Las calles, carreras y avenidas de nuestras principales ciudades son un monumento a la improvisación y no se piensan para que los discapacitados puedan transitar sin riesgos por ellas. Cuando no parecen campos bombardeados como si la guerra nuestra de hace cien años nos dejara un recuerdito en cada hueco, se erigen como vías donde la movilidad es casi imposible para los seres con un padecimiento físico.
¿Cuál es la telenovela (ya que somos un país que se educa a través de realities y culebrones) que no estigmatiza al discapacitado?

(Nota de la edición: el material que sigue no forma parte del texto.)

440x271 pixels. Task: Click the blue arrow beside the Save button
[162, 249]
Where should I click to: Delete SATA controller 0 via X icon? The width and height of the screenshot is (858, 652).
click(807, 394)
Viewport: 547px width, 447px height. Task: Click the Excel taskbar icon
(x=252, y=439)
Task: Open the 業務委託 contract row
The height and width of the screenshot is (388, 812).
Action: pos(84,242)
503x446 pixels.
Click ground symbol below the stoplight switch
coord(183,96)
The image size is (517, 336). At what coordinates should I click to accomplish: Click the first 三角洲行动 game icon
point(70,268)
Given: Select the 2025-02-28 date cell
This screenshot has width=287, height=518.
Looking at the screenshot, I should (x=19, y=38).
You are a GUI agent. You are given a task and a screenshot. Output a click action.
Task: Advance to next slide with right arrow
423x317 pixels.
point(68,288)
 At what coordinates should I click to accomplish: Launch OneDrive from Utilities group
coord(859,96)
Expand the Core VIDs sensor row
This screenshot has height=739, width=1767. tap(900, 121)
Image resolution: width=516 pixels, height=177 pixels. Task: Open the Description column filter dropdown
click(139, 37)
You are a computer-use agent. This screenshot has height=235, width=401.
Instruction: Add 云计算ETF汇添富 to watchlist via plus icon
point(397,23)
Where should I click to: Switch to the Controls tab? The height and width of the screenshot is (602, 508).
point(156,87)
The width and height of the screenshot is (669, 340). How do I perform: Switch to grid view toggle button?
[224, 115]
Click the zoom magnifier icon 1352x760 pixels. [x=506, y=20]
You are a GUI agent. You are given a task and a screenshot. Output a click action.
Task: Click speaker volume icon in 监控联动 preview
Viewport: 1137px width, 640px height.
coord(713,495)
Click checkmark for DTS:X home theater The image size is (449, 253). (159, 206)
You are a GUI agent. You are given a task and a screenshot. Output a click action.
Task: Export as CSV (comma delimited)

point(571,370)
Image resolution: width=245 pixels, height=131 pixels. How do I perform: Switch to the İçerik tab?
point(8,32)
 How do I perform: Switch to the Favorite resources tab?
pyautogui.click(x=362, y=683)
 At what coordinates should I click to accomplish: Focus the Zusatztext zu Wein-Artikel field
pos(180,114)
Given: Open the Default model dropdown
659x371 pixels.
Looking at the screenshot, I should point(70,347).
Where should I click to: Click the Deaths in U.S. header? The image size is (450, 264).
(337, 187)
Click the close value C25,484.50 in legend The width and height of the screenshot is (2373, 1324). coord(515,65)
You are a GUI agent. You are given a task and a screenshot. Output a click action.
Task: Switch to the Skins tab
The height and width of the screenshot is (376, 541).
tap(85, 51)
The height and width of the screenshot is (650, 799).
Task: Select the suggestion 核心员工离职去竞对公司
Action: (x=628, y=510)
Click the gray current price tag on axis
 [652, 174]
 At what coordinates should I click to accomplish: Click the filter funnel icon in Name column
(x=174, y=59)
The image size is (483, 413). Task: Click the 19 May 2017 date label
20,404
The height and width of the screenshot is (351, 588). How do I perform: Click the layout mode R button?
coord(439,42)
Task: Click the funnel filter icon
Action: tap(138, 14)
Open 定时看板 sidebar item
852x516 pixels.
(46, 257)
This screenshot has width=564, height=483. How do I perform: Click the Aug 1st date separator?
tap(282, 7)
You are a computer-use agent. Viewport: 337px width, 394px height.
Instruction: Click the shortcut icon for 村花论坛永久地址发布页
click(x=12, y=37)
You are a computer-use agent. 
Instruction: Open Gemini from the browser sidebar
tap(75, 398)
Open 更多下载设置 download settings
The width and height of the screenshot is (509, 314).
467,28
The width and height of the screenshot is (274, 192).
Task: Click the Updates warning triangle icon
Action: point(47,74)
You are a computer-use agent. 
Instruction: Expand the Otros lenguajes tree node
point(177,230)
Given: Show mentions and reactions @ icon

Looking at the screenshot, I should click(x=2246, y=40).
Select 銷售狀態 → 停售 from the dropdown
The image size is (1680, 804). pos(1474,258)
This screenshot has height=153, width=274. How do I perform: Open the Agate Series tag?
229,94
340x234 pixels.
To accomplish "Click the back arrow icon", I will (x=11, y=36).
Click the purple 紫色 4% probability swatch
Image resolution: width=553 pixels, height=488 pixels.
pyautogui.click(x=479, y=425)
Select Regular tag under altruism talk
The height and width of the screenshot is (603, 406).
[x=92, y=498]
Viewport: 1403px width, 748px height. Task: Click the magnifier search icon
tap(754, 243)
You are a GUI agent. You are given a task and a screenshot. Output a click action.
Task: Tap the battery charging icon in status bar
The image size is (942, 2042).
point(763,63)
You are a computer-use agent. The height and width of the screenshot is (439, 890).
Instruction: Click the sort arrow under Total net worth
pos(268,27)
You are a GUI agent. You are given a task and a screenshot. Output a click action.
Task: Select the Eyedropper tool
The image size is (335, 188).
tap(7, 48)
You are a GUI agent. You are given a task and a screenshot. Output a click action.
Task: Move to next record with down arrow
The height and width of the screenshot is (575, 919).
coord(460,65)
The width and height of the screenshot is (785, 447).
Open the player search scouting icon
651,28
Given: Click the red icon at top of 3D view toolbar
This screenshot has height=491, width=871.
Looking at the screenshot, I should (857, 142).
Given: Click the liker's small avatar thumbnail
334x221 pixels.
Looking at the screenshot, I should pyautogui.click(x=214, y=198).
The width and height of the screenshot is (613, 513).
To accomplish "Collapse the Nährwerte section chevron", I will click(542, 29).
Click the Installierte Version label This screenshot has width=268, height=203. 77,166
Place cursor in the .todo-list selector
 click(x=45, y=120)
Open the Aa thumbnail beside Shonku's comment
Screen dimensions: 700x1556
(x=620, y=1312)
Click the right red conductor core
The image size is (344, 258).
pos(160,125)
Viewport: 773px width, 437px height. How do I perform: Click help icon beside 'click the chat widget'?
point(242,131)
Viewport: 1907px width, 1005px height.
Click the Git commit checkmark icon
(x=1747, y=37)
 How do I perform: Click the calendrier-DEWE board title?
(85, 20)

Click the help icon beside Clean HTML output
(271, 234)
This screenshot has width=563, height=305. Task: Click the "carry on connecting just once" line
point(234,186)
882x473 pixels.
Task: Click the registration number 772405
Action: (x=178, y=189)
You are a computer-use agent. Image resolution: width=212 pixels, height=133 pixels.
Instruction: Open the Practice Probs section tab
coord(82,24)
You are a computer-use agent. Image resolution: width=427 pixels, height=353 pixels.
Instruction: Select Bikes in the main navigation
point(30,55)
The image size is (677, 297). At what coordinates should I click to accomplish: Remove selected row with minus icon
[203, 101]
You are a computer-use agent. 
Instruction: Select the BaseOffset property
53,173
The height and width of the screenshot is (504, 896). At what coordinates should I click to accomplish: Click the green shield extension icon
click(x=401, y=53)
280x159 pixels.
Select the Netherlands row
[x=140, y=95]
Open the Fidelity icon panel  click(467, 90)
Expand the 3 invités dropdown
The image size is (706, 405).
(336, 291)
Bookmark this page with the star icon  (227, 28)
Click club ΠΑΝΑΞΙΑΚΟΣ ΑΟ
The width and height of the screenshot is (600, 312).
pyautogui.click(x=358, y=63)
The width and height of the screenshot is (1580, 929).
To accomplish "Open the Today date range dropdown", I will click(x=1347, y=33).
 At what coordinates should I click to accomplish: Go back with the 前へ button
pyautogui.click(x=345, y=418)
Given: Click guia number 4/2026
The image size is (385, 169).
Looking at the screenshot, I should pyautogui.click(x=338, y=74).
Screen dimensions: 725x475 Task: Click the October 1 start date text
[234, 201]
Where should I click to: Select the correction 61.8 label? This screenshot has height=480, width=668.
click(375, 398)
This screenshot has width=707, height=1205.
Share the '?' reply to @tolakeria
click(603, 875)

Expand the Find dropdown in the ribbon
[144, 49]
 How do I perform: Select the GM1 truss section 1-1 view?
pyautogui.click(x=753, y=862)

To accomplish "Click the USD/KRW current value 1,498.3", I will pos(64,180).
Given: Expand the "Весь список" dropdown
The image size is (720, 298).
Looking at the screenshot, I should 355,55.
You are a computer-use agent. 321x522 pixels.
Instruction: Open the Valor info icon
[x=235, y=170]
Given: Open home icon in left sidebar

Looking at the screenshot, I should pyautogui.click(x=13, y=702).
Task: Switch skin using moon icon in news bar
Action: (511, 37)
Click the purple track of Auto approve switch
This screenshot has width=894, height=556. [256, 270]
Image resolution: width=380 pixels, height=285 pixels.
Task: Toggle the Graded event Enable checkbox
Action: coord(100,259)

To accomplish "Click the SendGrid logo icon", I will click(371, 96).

Allí está el malo que para serlo deberá tener la cara monstruosa; allí está la ciega que para ser feliz deberá recobrar la vista; allí está “la maldita lisiada” tan popularizada por estos días en las redes sociales; allí está la miope que se transforma en bella para estar a la altura de su galán.
Educados los colombianos en esa doble moral judeo cristiana que entroniza la caridad como un acto que nos reconcilia con los pobrecitos y desamparados, pero ojo, siempre que estén bien lejos, de ninguna forma cerca y mucho menos que sean nuestra responsabilidad…estos últimos días la prensa y medios colombianos, la han emprendido contra este personaje llamado María Luisa Piraquive que lo único que ha hecho es decir en voz alta lo que la mayoría de los colombianos piensa y hace cotidianamente. Ahora se rasgan las vestiduras los mismos periodistas con franca tendencia de derecha que han sostenido y patrocinado en el colmo del servilismo, a personajes todavía más funestos. Estos epígonos de Joseph Goebbels no desaprovechan cualquier escándalo para elaborar cortinas de humo y erigirse como adalides de la ética y la moral. Ellos que han sostenido la exclusión. Cuánto desatino e incoherencia. Trabajan para la impunidad tal cual como dijo Simone de Beauvoir: Lo más escandaloso que tiene el escándalo es que uno se acostumbra.